- **EXERCISE REQUIREMENTS**:
- A) In the island-growth passage, how many homes on the island did Matt and his wife buy?
- B) Reproduce the island-growth passage from "Matt said that" down to "it would seem.".
- C) Continue the island-growth passage from the point where it stops.

- **SUPPLIED PASSAGE**:
Matt said that the council, which he describes as having been “taken over by developers,” claims that by maxing out multi-family housing on the north end of the island they will be able to preserve the more rural aspects of island living to the south. “We’ll see if that proves to be true once they’re done up here,” he said. But Matt also noted that he and his wife had bought two homes on the island and planned on unloading one when the time and the price was ripe.

“I guess we’re hoping to be among those profiting from all this,” he said with a shrug and slight grin. “What are ya gonna do?”

Well, make a bundle, it would seem.

A few days later I find myself at a sidewalk table in front of the H&H Saloon on Front Street in the old downtown of Issaquah, enjoying a solid pour and a smoke and watching the cars crawl by in a near glacial drift that allows drivers to focus more on their phones than actually driving. It’s not quite 3 p.m. on a weekday and yet the main vein in downtown is already bumper-to-bumper. It has been this way for awhile now, since before I started hanging out here three years ago, and it’s not going to get better—only worse.

- **STUDY MATERIAL**:
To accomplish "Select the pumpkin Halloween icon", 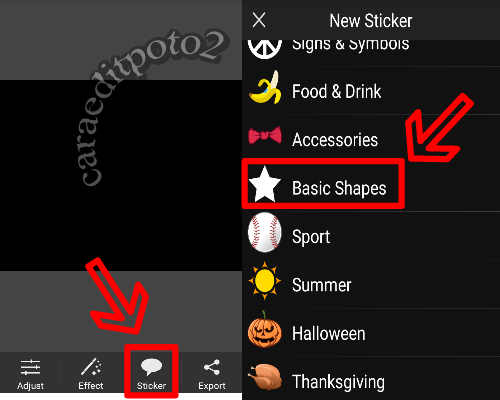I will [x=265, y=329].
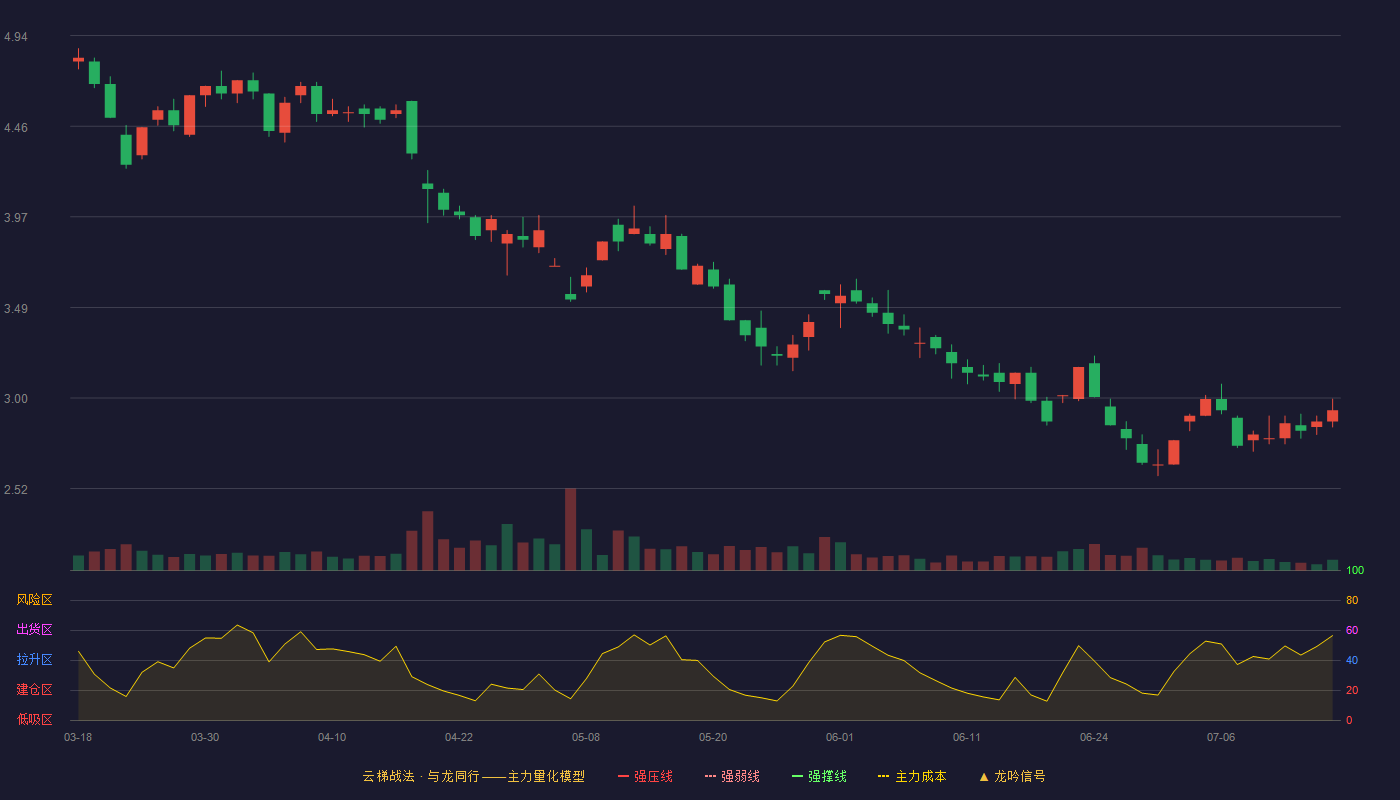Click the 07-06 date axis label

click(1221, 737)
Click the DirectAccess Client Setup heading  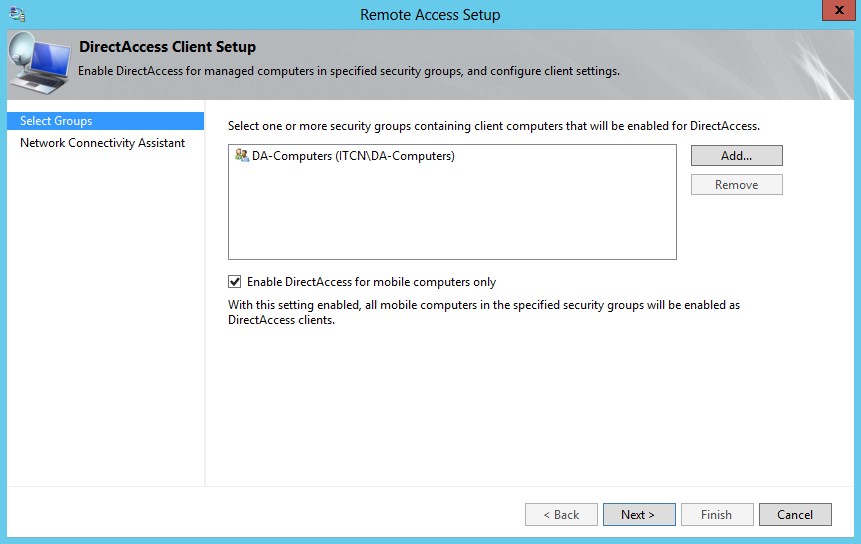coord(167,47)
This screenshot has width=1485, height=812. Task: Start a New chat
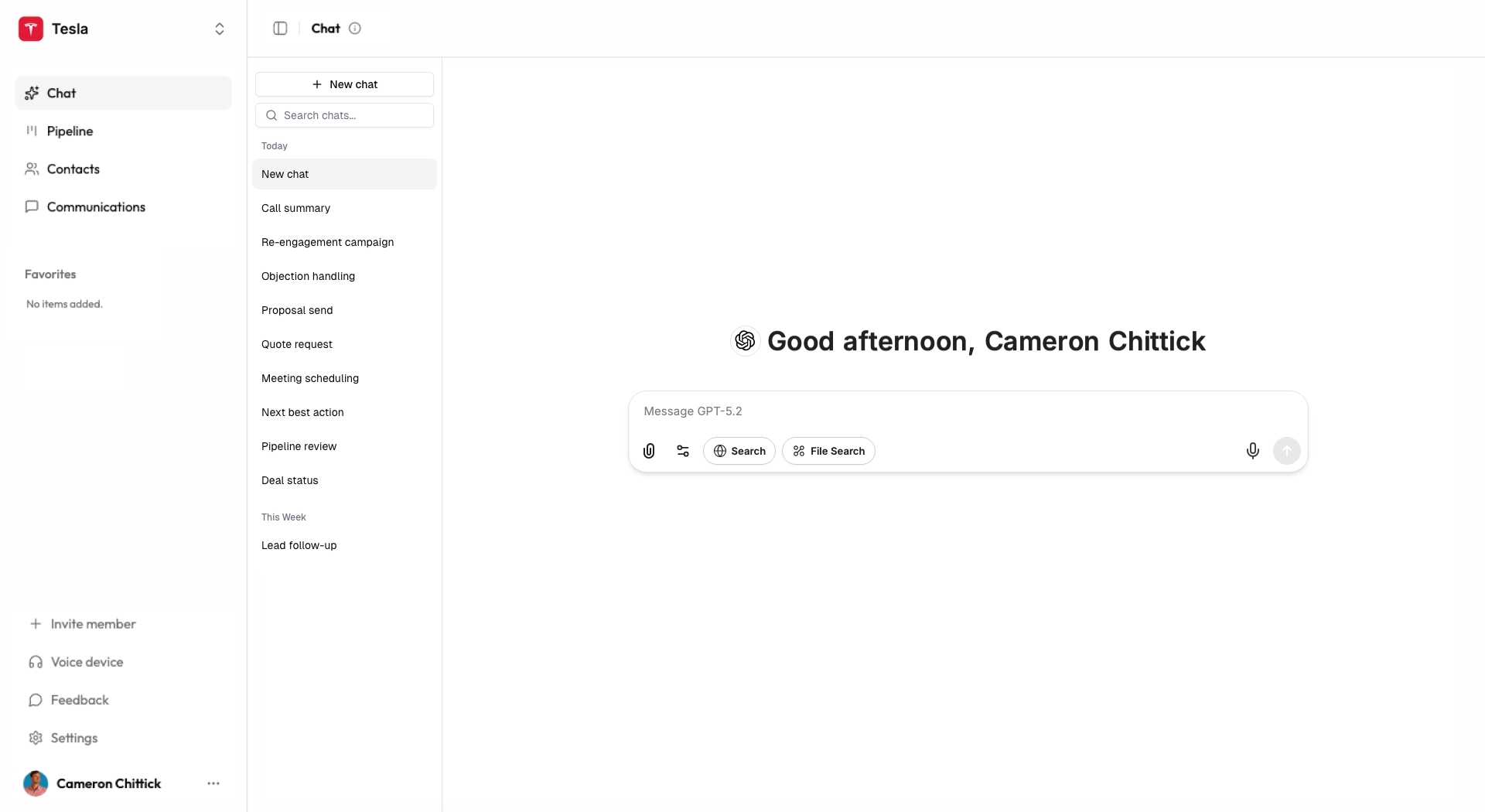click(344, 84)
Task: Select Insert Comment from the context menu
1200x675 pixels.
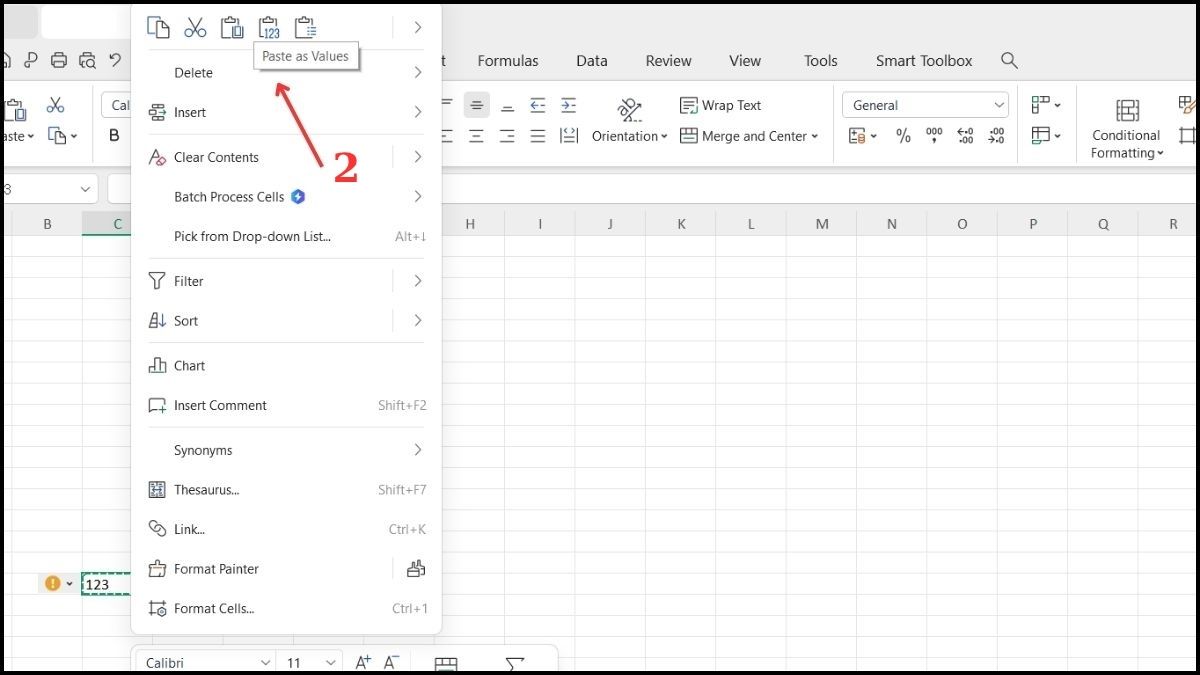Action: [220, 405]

- **ANSWER SET**:
- A) Two.

- B)
Matt said that the council, which he describes as having been “taken over by developers,” claims that by maxing out multi-family housing on the north end of the island they will be able to preserve the more rural aspects of island living to the south. “We’ll see if that proves to be true once they’re done up here,” he said. But Matt also noted that he and his wife had bought two homes on the island and planned on unloading one when the time and the price was ripe.

“I guess we’re hoping to be among those profiting from all this,” he said with a shrug and slight grin. “What are ya gonna do?”

Well, make a bundle, it would seem.

- C)
And I marvel how most everyone here knows this, the vast majority oppose it and yet the cycle continues to repeat itself in Issaquah and across Northern Washington just as surely as it did throughout Southern California, with the gluttony of development devouring fine landscapes and more simple lifestyles to replace them with new landscapes that are a cheap veneer of what once was and new lifestyles that are more coping strategies than a freedom of actual being.

Old Issaquah on Front Street will eventually be transformed from a small town haven, an authentic outpost whose simple brilliance reflected the true country living around it, into a cheap and crowded knock-off as real estate investment firms gobble it up, jack up the rents to run out iconic joints like the H&H Saloon and the Rolling Log Tavern that’s nestled just down the road on Sunset Way and replace them with another gastro pub, a chic bistro or a chain brand bar that serves craft spirits with a jigger or a fucking fixed trigger pour to the smart phone, wet-nursed dilettantes that mistake a $13 drink for a proper one.

I keep thinking back to the Sammamish tumor Symphony Ridge and how the developer Benchmark Communities adorned the signage in front of their housing growth with outsized fake balloons like a sardonic wink from the creepy clowns wearing Armani suits instead of polka dot vests.

Pennywise surely sends his regards.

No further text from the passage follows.